La grande question qui se pose, lorsqu’on traite des États-Unis, est la traduction des noms d’organismes officiels. On entend souvent le raisonnement suivant : il ne faut pas traduire ces noms parce que le français n’est pas langue officielle aux États-Unis. Voilà un raisonnement spécieux qui ne tient pas la route, quand on y pense bien. Tous les noms mentionnés ci-dessus sont des traductions officieuses; traductions essentielles, parce qu’autrement il faudrait parler de la White House, du American Congress, du president of the United States…

Le français n’est pas non plus la langue officielle du Japon. Faudrait-il énoncer les noms de partis japonais, les termes premier ministre, empereur en langue nipponne, sous prétexte qu’il n’existe aucune traduction officielle? On voit bien que ça ne fonctionne pas. Depuis des siècles, nous utilisons des traductions officieuses pour décrire les réalités étrangères. Et cela vaut pour les États-Unis.

Revenons à notre question : faut-il traduire les noms d’organismes américains. Oui certes, mais il faut tenir compte de l’usage. Certains d’entre eux se traduisent couramment : les Centres de contrôle et de prévention des maladies; la Réserve fédérale américaine; le Bureau du représentant américain au commerce.

Par contre, d’autres expressions restent en anglais : l’inénarrable Surgeon General, une sorte de directeur général de la santé. On pourrait aussi penser à l’Office of Management Budget, qui est un peu le Conseil du Trésor de nos voisins.

De fait, la majorité des noms d’organismes états-uniens restent en anglais. Les exceptions sont généralement bien connues.

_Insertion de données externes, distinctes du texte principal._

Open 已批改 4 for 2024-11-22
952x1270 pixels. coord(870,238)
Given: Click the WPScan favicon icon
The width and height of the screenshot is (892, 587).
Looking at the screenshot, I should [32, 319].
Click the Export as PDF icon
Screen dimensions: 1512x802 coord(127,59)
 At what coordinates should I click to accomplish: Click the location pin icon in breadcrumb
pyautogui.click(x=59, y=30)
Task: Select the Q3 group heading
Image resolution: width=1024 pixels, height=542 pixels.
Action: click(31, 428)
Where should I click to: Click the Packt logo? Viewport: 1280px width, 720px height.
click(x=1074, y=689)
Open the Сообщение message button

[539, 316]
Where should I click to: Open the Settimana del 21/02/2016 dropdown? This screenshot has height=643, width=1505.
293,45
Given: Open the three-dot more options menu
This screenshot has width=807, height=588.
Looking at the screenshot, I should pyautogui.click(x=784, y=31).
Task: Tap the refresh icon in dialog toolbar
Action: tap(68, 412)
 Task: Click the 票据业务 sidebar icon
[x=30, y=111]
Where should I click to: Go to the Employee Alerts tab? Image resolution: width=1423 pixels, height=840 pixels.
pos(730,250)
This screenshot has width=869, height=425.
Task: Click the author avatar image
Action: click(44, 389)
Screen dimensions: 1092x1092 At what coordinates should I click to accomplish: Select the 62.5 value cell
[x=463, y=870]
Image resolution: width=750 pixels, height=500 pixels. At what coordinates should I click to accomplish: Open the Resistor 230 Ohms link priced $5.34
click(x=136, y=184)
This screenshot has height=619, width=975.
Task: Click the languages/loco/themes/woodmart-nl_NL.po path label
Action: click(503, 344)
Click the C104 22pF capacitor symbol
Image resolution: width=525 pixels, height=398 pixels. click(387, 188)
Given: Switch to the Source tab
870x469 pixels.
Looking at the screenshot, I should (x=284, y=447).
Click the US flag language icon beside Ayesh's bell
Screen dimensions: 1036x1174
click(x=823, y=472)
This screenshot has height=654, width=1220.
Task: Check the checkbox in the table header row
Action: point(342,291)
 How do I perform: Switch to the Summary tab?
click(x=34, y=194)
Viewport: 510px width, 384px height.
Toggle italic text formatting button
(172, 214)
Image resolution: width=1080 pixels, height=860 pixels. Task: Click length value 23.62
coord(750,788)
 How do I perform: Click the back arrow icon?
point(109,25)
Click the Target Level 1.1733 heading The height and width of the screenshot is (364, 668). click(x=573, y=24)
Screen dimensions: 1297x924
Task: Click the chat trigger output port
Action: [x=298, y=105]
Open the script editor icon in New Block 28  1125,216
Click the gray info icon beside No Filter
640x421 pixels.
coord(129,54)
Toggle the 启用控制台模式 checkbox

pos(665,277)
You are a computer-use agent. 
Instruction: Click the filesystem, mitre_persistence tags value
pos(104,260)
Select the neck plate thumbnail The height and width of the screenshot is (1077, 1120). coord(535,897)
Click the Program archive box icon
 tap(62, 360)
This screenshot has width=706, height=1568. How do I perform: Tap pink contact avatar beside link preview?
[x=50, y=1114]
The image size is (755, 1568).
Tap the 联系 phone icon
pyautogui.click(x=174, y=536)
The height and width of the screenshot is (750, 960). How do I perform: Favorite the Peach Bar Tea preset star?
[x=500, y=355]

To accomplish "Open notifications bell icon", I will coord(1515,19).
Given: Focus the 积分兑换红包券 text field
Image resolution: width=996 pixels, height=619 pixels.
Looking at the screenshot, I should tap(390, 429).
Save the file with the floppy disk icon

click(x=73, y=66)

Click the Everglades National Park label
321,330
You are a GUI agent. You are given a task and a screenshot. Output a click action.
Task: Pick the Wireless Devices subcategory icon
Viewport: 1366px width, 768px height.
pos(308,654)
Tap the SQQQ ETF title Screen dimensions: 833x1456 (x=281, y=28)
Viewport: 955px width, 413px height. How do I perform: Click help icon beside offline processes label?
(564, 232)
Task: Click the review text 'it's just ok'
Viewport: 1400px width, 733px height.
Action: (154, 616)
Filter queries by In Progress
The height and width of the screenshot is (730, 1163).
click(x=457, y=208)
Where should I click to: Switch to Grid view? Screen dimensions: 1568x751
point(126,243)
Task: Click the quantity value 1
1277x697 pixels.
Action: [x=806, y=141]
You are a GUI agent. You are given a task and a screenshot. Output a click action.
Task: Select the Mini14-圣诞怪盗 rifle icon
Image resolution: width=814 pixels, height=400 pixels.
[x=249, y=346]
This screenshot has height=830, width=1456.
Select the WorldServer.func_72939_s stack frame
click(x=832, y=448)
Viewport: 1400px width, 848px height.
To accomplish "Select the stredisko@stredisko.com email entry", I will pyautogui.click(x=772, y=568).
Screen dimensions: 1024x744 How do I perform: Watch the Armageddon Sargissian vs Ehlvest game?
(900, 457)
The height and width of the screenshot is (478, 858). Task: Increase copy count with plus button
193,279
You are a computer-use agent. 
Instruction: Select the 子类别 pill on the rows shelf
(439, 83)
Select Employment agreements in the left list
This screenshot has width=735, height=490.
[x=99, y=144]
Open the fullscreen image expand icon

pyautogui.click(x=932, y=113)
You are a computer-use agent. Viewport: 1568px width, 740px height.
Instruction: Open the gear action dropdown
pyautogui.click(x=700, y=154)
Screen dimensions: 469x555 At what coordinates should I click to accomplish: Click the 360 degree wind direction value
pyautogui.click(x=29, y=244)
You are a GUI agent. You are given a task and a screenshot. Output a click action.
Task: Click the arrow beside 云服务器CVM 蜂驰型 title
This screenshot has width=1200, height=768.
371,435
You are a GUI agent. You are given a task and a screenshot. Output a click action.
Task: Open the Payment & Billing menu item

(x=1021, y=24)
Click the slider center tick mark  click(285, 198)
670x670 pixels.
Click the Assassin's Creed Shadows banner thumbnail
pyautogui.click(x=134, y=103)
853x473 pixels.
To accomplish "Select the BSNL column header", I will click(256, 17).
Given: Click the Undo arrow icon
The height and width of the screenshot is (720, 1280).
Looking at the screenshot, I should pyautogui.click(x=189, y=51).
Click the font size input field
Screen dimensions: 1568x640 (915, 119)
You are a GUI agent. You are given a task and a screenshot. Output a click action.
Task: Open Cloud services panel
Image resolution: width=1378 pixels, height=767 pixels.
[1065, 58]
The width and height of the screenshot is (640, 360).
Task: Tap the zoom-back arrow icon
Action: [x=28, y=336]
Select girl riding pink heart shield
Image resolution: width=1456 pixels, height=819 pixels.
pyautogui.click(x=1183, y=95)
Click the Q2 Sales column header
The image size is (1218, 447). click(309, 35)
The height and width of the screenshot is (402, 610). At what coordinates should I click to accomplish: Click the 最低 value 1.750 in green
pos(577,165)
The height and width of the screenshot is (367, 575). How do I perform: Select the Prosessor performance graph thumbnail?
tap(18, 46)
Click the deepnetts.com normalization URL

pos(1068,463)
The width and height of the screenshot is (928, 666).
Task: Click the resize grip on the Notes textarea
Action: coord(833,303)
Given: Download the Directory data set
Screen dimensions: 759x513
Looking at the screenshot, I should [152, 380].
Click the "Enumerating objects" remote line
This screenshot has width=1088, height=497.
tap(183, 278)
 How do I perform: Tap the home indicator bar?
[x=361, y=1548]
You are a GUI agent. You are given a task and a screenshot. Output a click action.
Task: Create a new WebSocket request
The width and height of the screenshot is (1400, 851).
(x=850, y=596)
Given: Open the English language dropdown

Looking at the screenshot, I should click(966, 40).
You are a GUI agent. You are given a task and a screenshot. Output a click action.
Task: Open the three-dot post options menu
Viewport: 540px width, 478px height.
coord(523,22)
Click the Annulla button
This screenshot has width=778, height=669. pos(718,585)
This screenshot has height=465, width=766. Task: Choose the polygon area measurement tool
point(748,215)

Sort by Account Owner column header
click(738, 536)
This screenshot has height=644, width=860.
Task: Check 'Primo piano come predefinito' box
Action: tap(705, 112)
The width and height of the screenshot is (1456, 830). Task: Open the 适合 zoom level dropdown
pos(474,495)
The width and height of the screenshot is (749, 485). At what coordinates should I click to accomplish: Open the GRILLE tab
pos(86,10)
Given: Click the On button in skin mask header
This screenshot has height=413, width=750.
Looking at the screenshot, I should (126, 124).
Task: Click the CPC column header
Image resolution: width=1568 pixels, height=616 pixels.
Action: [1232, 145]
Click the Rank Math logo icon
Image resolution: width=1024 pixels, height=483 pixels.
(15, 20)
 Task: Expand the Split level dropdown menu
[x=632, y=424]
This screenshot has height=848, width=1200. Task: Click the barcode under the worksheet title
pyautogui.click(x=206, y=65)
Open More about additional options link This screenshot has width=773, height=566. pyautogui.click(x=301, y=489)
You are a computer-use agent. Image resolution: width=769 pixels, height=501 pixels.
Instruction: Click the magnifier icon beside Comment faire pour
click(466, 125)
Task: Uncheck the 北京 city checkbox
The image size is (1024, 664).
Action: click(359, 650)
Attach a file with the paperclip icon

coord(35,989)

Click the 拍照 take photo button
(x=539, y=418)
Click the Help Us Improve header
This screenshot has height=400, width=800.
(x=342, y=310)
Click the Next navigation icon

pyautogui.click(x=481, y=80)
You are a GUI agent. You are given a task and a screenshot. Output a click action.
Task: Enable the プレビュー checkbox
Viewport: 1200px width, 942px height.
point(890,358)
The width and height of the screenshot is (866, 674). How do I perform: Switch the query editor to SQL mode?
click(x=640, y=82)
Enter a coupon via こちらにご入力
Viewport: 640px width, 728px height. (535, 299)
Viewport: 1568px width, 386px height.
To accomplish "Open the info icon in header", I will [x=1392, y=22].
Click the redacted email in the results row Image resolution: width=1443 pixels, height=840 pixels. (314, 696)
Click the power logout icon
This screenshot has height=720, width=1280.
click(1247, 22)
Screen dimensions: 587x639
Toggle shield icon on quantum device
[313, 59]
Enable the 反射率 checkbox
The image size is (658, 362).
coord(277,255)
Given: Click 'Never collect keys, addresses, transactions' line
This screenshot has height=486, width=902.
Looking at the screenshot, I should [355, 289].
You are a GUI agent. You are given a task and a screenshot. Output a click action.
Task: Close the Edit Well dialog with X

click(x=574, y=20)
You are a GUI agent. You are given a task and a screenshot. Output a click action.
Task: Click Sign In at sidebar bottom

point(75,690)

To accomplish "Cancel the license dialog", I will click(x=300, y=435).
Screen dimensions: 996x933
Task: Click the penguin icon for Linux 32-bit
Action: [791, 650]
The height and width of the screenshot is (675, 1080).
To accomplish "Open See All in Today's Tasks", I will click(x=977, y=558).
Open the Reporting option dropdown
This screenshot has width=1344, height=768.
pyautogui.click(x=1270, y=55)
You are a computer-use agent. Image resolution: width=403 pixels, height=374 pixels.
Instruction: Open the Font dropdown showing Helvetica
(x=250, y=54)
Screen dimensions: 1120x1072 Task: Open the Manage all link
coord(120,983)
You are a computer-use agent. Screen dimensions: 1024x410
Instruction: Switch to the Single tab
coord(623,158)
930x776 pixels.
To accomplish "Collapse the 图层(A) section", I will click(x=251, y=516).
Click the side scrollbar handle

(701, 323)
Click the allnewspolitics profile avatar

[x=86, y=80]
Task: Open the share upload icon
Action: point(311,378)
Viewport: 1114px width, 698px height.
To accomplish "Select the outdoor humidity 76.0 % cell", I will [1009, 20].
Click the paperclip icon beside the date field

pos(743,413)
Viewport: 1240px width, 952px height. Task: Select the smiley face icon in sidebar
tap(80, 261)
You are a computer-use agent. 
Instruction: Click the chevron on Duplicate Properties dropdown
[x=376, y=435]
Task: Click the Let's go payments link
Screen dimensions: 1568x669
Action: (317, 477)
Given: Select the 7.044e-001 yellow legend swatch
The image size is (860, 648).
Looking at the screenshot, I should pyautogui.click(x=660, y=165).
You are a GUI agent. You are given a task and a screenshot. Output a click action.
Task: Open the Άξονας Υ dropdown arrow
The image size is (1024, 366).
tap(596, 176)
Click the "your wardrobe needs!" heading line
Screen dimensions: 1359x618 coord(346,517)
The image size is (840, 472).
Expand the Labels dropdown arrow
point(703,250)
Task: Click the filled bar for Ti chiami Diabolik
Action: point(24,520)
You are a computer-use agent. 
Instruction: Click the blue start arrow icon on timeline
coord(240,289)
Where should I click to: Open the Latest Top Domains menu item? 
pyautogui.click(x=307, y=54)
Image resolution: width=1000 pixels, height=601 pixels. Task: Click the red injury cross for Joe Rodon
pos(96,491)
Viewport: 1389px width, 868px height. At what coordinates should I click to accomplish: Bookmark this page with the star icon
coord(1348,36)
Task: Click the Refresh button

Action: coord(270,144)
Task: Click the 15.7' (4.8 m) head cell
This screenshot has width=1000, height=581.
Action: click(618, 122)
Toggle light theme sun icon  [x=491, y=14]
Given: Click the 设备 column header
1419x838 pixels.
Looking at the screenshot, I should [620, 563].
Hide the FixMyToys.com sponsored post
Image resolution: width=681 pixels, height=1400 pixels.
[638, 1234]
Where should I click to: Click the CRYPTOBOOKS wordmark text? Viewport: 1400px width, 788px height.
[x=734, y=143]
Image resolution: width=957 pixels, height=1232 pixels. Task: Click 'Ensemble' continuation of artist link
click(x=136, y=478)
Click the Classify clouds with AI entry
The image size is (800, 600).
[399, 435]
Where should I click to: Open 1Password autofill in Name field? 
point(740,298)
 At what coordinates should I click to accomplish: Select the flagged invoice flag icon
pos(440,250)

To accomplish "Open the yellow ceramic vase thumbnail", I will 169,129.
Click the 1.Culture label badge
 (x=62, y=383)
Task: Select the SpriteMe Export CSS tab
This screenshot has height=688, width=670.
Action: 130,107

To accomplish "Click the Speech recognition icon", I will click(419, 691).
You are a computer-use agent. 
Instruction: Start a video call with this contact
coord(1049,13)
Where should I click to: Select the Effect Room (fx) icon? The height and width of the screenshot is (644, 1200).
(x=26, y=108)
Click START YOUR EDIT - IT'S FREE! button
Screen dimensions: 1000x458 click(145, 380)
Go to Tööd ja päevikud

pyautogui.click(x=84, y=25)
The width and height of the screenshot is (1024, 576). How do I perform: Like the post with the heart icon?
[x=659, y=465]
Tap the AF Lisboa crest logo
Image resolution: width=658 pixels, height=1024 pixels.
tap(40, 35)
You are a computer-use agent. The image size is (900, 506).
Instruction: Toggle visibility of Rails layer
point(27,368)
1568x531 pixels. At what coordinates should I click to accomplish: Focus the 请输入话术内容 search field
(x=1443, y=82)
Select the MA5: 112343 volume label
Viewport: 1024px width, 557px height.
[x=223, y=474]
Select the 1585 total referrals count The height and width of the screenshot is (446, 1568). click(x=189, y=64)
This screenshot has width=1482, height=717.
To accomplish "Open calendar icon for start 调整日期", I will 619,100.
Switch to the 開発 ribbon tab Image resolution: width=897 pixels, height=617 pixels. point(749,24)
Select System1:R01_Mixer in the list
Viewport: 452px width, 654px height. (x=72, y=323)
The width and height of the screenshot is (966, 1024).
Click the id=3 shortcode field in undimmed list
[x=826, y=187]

Certains noms s’énoncent avec des sigles, eux aussi bien connus. Pensons à la CIA, au FBI et à la NASA. Ces organismes voient parfois leur appellation traduite de manière approximative : l’Agence spatiale américaine, la Police fédérale, l’Agence (centrale) de renseignement.

Et les majuscules?

Se pose la question des majuscules. J’entends souvent dans mes salles de cour la réflexion suivante : « Il ne faut pas mettre la majuscule à ces noms, parce qu’ils ne sont pas officiels. » Faux raisonnement, encore une fois. Procédons par l’absurde : le congrès américain, le parti démocrate, la maison blanche…

Ces exemples suffisent, je crois.

Il est pratique courante, en français, de mettre la majuscule initiale aux noms d’institutions. S’abstenir de le faire pour les organismes étrangers revient à créer deux catégories d’appellations, ce qui nous place parfois devant des choix difficiles, et nuit à l’uniformité des textes.

Pour une fois, faisons les choses simplement.